The report refers to him more than almost anyone else – way more than Tourre, for example – in the 82 pages, but he’s never named.

We barely find out anything about him, apart from the fact that he testified for the SEC on January 7th 2010, months before the SEC announced its case.

For example, we read that, in an email to Mary Schapiro after the Goldman Manager testified, Stephen Cohen wrote:

“There is still a question about suing [the Goldman Manager]. I think the staff intends to wells him, but they will not wait to move forward.”

But we never find out why “Goldman Manager” could have been sued.

Pretty much all we know is that in the end, the SEC (it appears anyway), did not sue him.

Is he a whistleblower? Why did the SEC focus on him? We have no idea. We’re curious about his role in this.

Here’s everything we know about him, based on the report, which you can read in full by clicking here.
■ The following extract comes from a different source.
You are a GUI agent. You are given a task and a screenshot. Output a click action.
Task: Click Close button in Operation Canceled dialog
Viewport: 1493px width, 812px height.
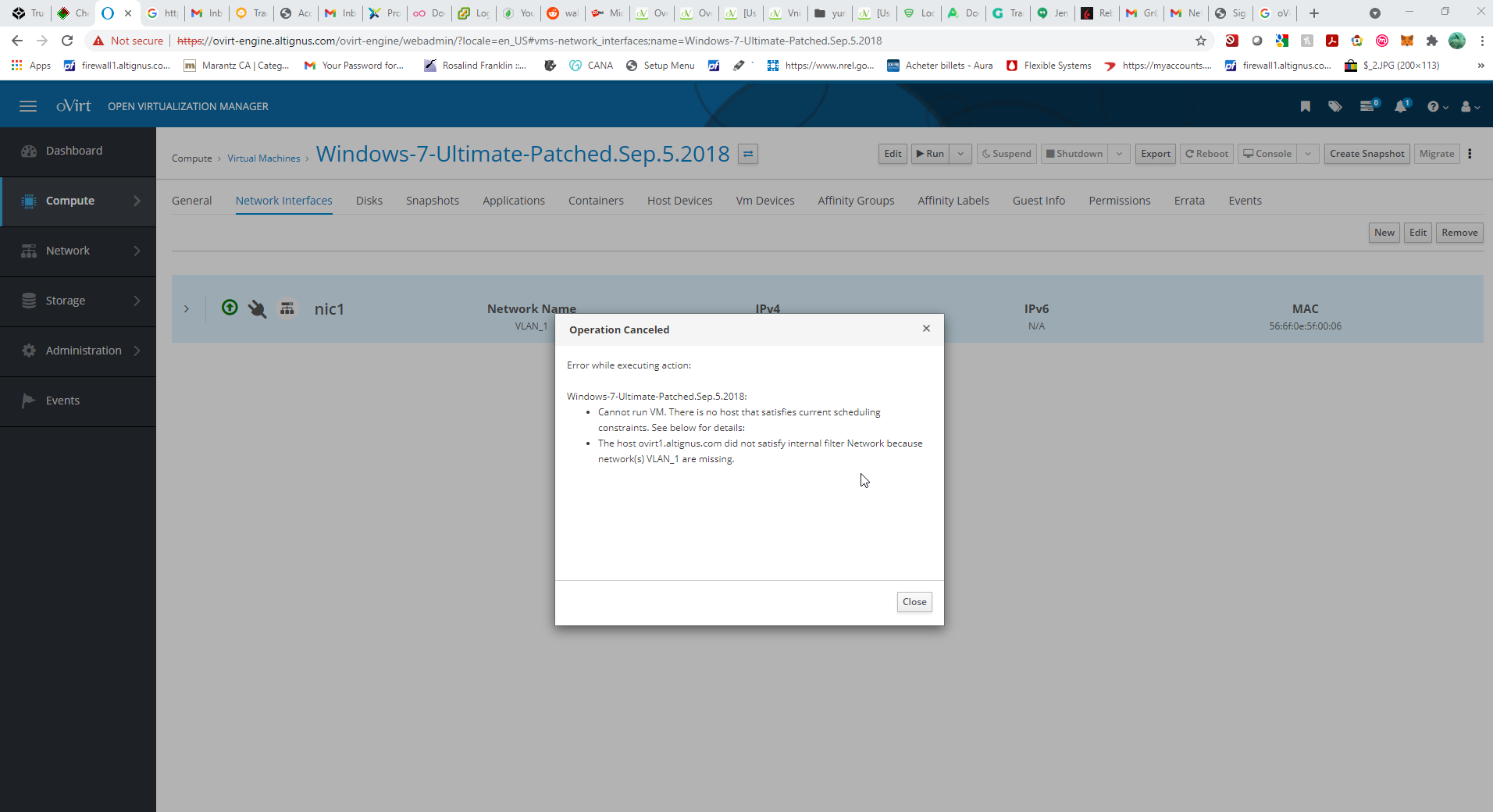914,602
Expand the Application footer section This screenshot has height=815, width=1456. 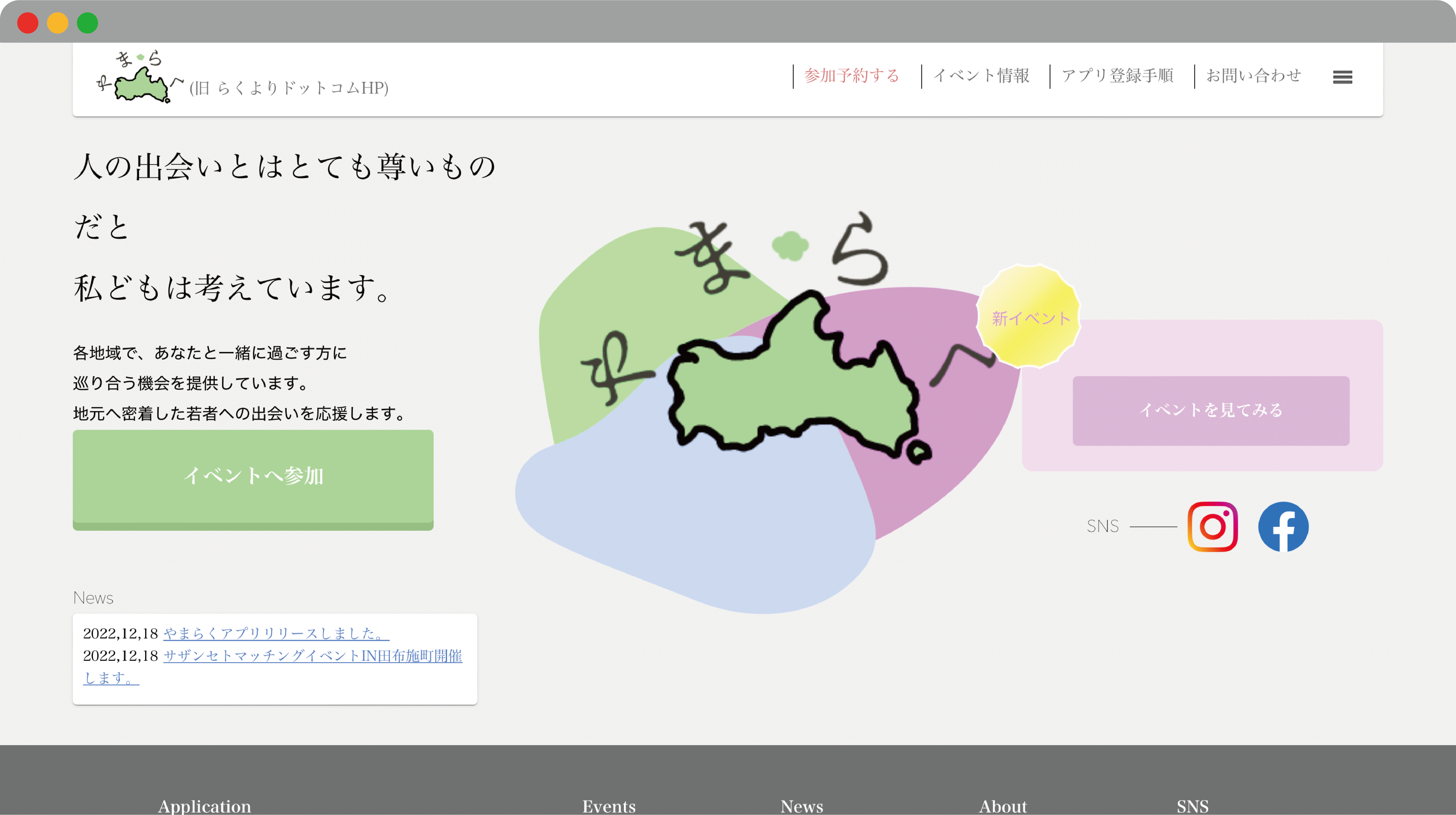click(x=204, y=805)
  • The SEC had its first communication with “with a Goldman manager with a possible connection to the Goldman securities transactions at issue” on or around November 2, 2009, when it subpoenad testimony from the Goldman Manager. “The Enforcement staff had sent a subpoena for the Goldman Manager’s testimony on November 2.”
  • This so-called “Goldman Manager” got a lawyer, and began “stone-walling” the SEC. The SEC almost gave up trying to hear him, but then something (it’s redacted in the document) happened and they decided they needed his testimony. “On December 4, after numerous attempts to schedule testimony, the Goldman Manager’s attorney represented to the Enforcement staff that, because of the difficulties ofthe case, testimony in December was impossible… In consultation with the Trial Unit, it was determined that we should take testimony from [the Goldman Manager] prior to making our recommendation. We had subpoenaed [the Goldman Manager]’s testimony back in early November but were getting stonewalled.”
  • He finally testified on January 7, 2010.
  • Waiting to hear his testimony was one of the reasons the SEC waited to announce its case against Goldman. They otherwise might have been more likely to announce the case in December of January. Khuzami testified that there were two reasons that the staff pulled the matter from the Commission Calendar in J “first and foremost,” to get a sworn statement from [redacted company name] in order to strengthen the SEC’s case against Goldman; and secondly, to decide whether or not to charge the Goldman Manager.
  • The SEC a Wells notice to the Goldman Manager. The staff gave a Wells notice to the Goldman Manager on January 29, 2010.
  • The Goldman Manager met with the SEC again on March 4, 2010. “The Goldman Manager … met with the staff on March 4, 2010.”
  • The SEC really cared about making the right decision on whether or not to charge the Goldman Manager. “There “was a phenomenal amount ofthought and care put into the whether to charge the Goldman Manager.”
  • The SEC did not charge the Goldman Manager. The SEC only charged Goldman and Tourre. They let Goldman know that they had considered charging the Goldman Manager. “Goldman’s outside counsel, Richard Klapper of Sullivan & Cromwell LLC, [got a message from the SEC] that the SEC had brought charges against Goldman and Tourre and that the SEC had declined to charge the Goldman Manager.”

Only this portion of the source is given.